However, I will gripe about his messianic tone. As far as I can tell from his
blog post, he's taught only one class! Even if he taught a few others as a
grad student, my point holds.

When I first started teaching nine years ago, as a grad student, I had
miraculous success with my classes. I didn't have any grand scheme like btilly
did; all I had were some commonsense observations from my father, a lifelong
teacher.

But as a new teacher, I was really learning the material for the first time
(that's the case with virtually all new teachers -- it has to do with the
process of teaching), and so I could carefully observe the students' progress
at every step. If they stepped into a pothole, I stepped into it with them: I
felt that I had failed to explain something clearly if the students didn't get
it. (btilly says the same.) The students loved the class, they became very
competent, and their enthusiasm for the subject attracted attention. I was a
star teacher.

However, as the years have ground on, I have taught the same subjects over and
over again. I'm no longer on a journey of discovery along with the students.
Instead, I know where every curve and pitfall lies. I can see a pothole a mile
before we get there. You might think that this makes me a more effective
teacher, because I can make the journey a smooth arc from beginning to end.
But it doesn't: intellectual discovery is about stepping into potholes, not
sailing by on a cruise ship.

I'm still sort of a star teacher (evals are _very_ high, and my classes are
always full, in part because word gets around), but I've never had a class
with the same enthusiasm and brilliance as that first one.
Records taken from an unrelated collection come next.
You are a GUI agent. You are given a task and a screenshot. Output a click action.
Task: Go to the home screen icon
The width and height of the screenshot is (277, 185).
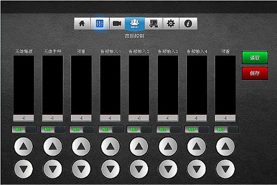click(x=82, y=23)
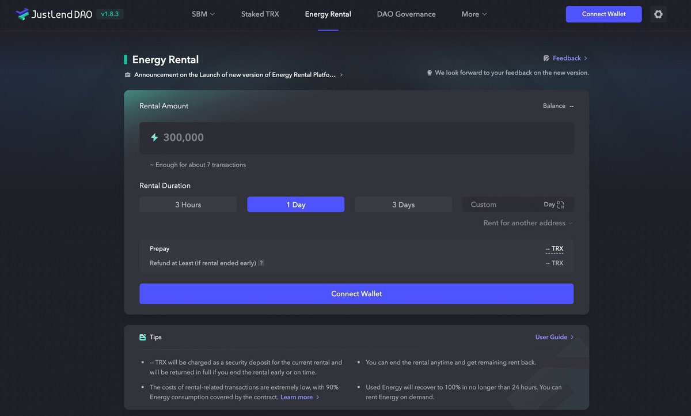The width and height of the screenshot is (691, 416).
Task: Expand the More navigation menu
Action: point(474,14)
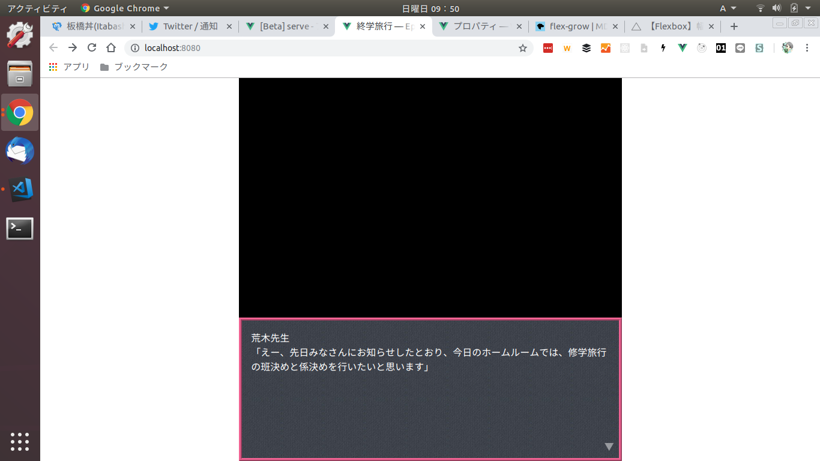Image resolution: width=820 pixels, height=461 pixels.
Task: Reload the localhost page
Action: (x=92, y=48)
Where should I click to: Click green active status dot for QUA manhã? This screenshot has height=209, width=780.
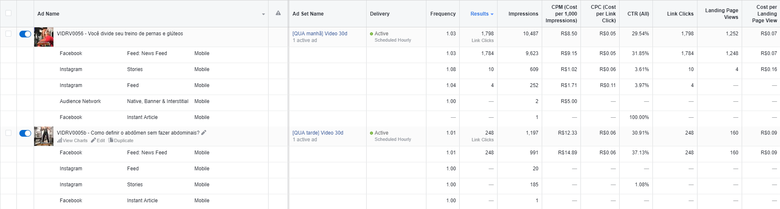[x=371, y=34]
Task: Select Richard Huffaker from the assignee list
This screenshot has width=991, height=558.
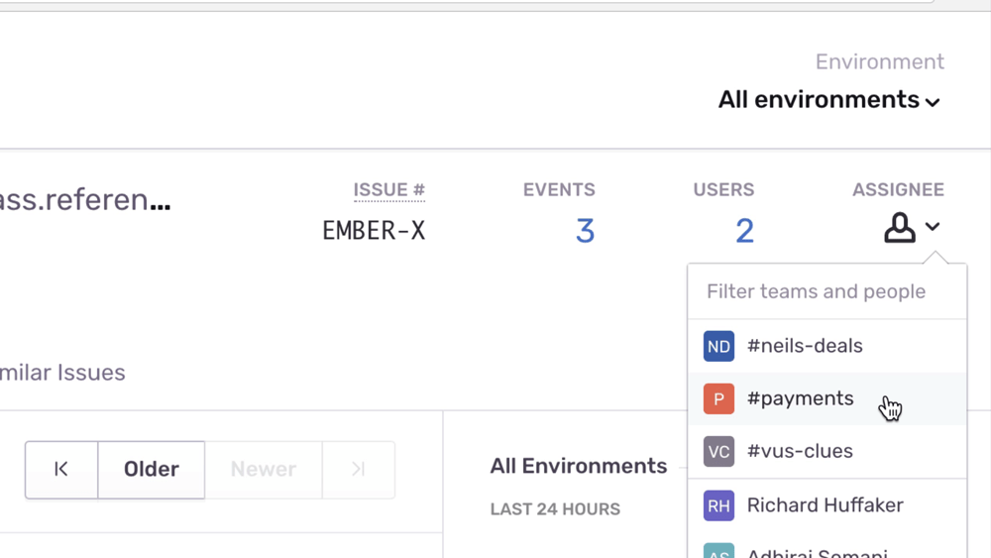Action: click(825, 505)
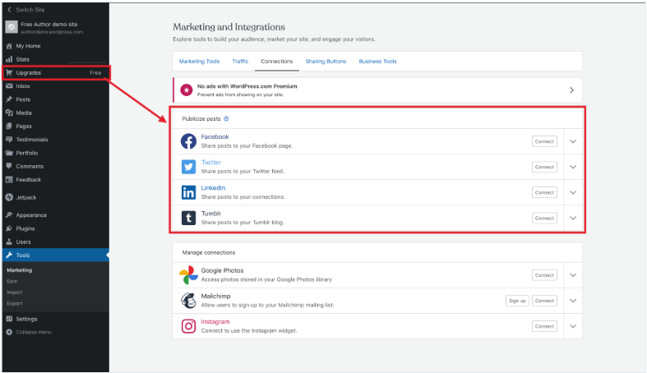Screen dimensions: 647x373
Task: Expand the Mailchimp connection row
Action: [x=573, y=301]
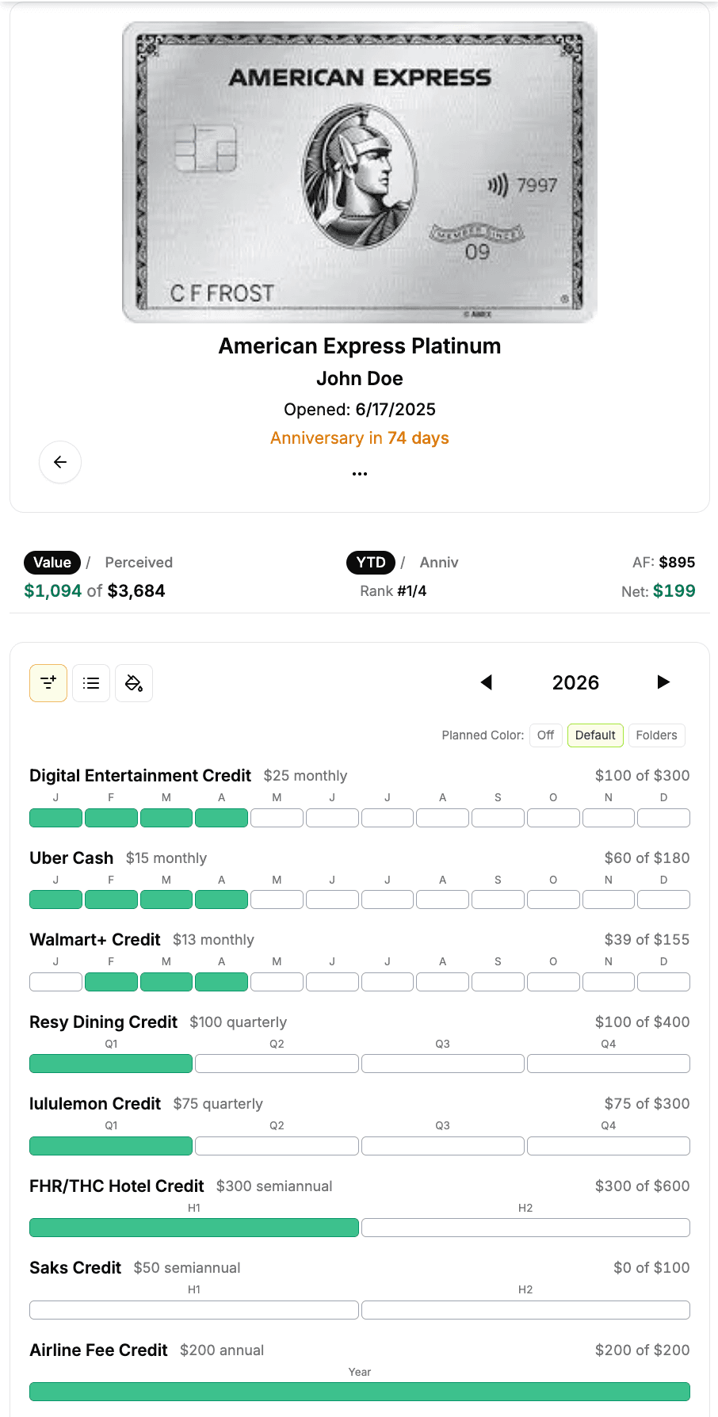Open the ellipsis options menu under Anniversary

(359, 472)
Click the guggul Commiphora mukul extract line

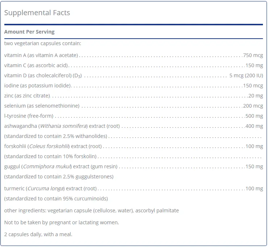134,166
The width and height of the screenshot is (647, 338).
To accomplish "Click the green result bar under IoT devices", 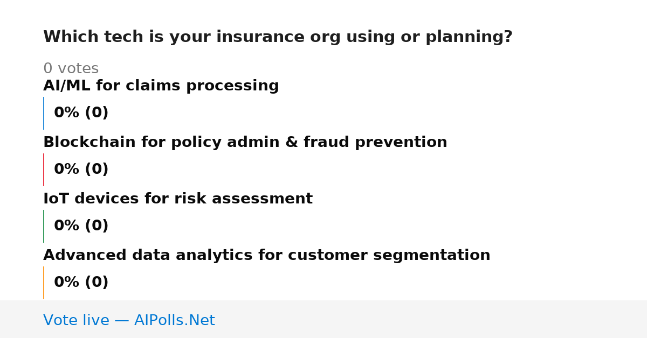I will (43, 226).
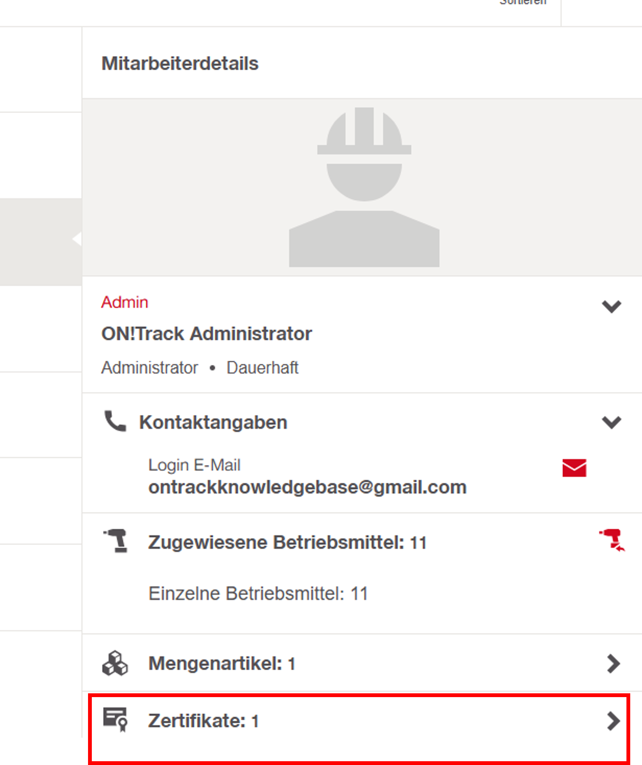Click the red envelope email icon
Screen dimensions: 642x765
pos(574,467)
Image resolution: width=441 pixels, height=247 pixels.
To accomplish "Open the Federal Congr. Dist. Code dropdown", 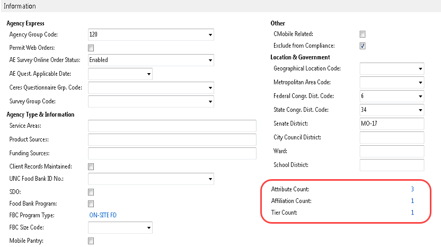I will (x=420, y=96).
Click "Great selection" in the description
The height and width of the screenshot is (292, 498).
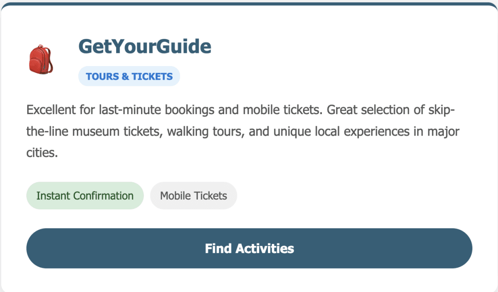coord(371,110)
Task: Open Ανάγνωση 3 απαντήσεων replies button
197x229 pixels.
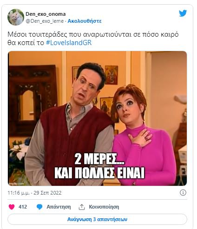Action: coord(97,219)
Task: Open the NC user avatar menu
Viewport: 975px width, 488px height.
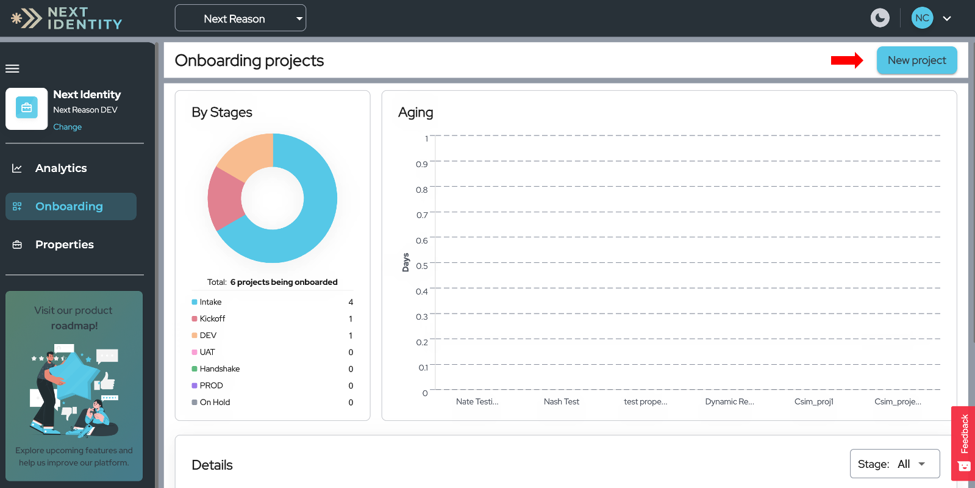Action: (x=922, y=18)
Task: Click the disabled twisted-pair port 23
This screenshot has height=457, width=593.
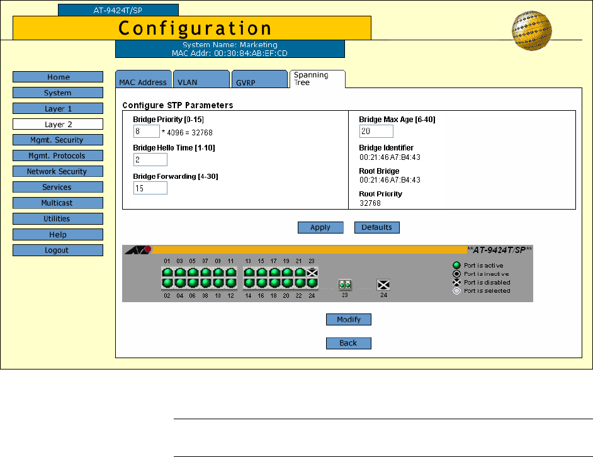Action: tap(312, 273)
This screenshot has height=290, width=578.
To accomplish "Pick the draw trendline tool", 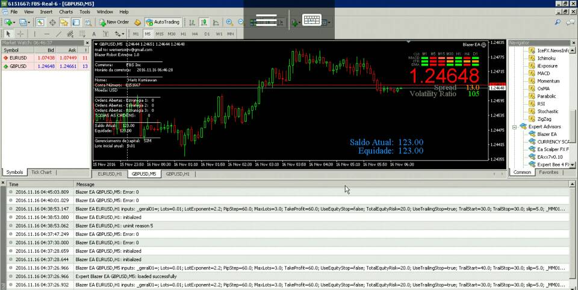I will coord(59,34).
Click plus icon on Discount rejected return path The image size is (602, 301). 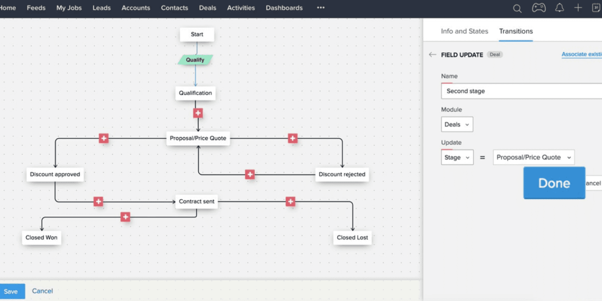tap(250, 174)
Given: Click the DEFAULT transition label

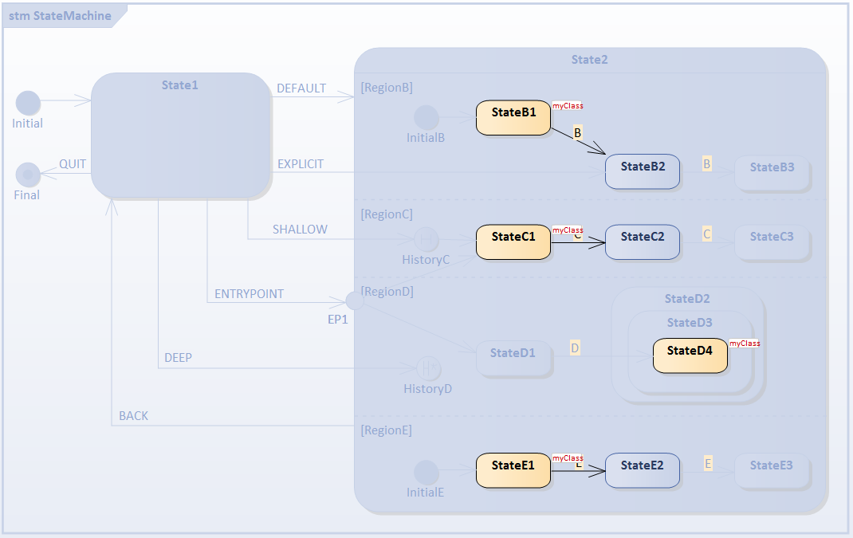Looking at the screenshot, I should (x=301, y=88).
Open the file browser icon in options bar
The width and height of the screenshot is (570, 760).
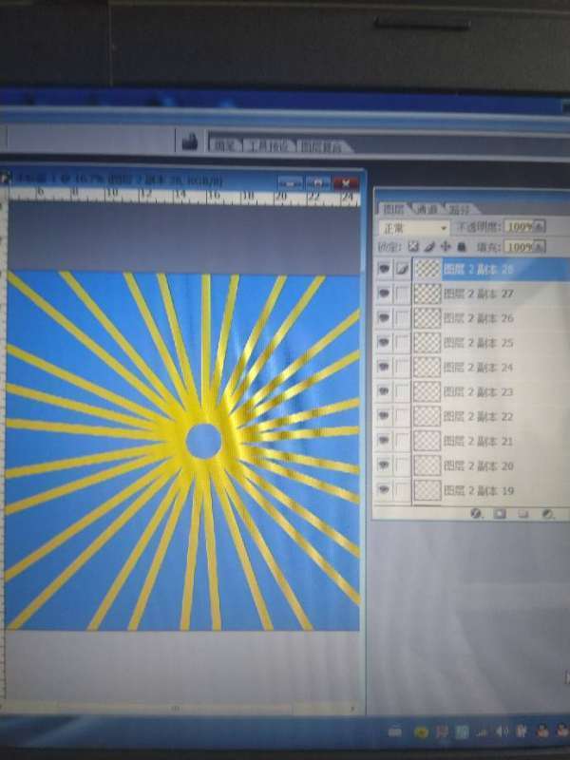[x=190, y=143]
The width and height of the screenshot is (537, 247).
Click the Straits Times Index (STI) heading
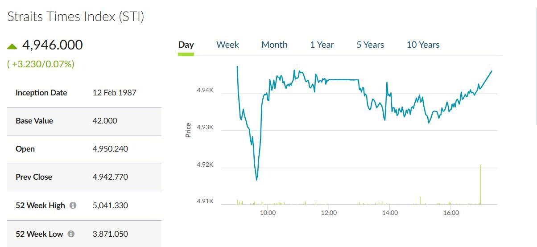click(76, 17)
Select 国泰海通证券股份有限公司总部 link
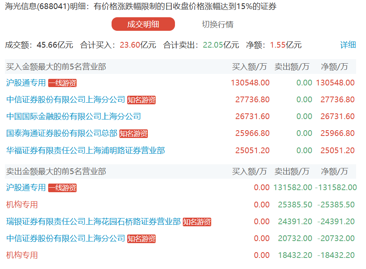366x269 pixels. pyautogui.click(x=61, y=133)
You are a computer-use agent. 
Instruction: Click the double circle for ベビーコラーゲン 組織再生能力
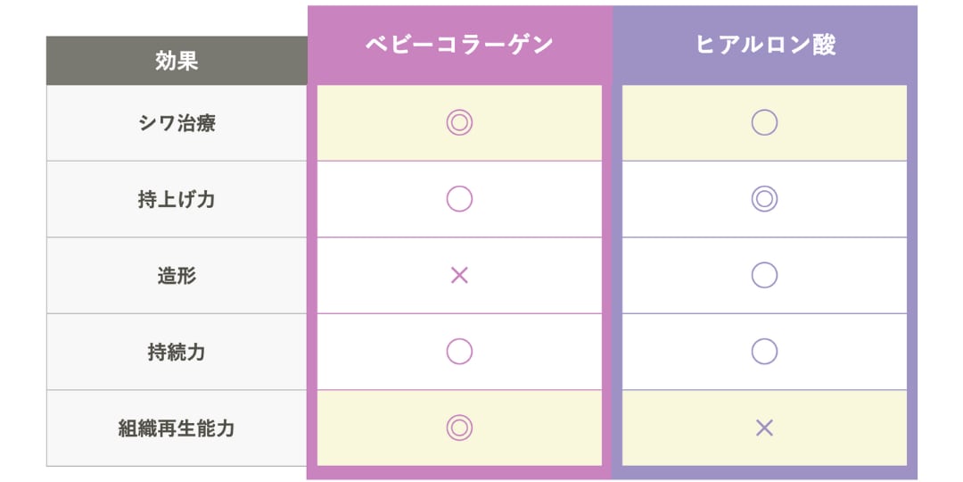[x=459, y=428]
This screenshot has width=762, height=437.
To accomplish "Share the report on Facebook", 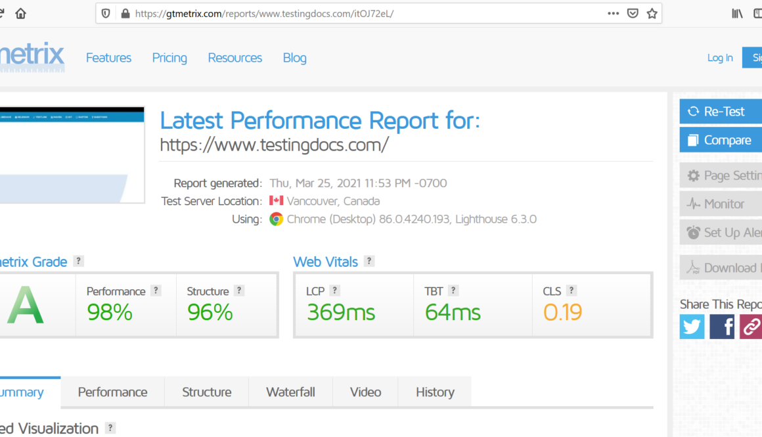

(I'm an adjunct professor, so I get paid shit wages, and I have no incentive
to do a good job, but that's a different story.)

So I gripe about the messianic tone in btilly's post because it sounds like
precisely the sort of thing a successful new teacher would say. (BTW, not all
new teachers are successful.) I wonder if with a decade of teaching experience
he would see his miraculous method as the distinguishing factor in his early
success. In fact, his early success may have been due primarily to the
advantages of a neophyte, which are hard to sustain.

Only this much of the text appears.